The site preparation method affected soil physical properties, and this effect was dependent on the depth for soil moisture, bulk density, and total porosity (Fig. 3). Soil moisture (SM) varied by an average of 27.3 to 29.9% (Fig. 3A). For the superficial soil (0 to 10 cm), SM was higher (+9.6%) in MHP than in MSP. However, at the two final depths, the MSP had higher SM than the MHP, while for the 10 to 20 cm depth, there were no differences between sites. The values of bulk density (BD) varied from 1.12 g cm³ for MHP to 0.92 g cm³ for MSP (Fig. 3B). The MHP had higher values (+29%) than MSP, especially until 30 cm depth, while for the last layer, there were no differences between sites. An opposite response was observed for total porosity (TP - Fig. 3C), where the MSP (62.20%) had higher values for TP than the MHP (53.19%), especially until 30 cm depth. The site preparation method affected resistance to penetration (RP) regardless of depth, MHP (2.67 MPa) had almost three times higher RP than MSP (0.91 Mpa - Fig. 3D).

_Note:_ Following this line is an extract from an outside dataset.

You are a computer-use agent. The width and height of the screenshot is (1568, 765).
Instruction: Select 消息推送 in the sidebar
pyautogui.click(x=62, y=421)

Fig. 3 - Soil physical properties (mean ± standard error) according to site quality. MHP manual holing preparation (MHP) and mechanical site preparation (MSP) (n = 3). (*): P < 0.05; (**): P < 0.01; (***): P < 0.001; (n.s.): not significant (P ≥ 0.05). Capital letters indicate significant differences for the individual effects, and small letters indicate significant differences for the interaction effect.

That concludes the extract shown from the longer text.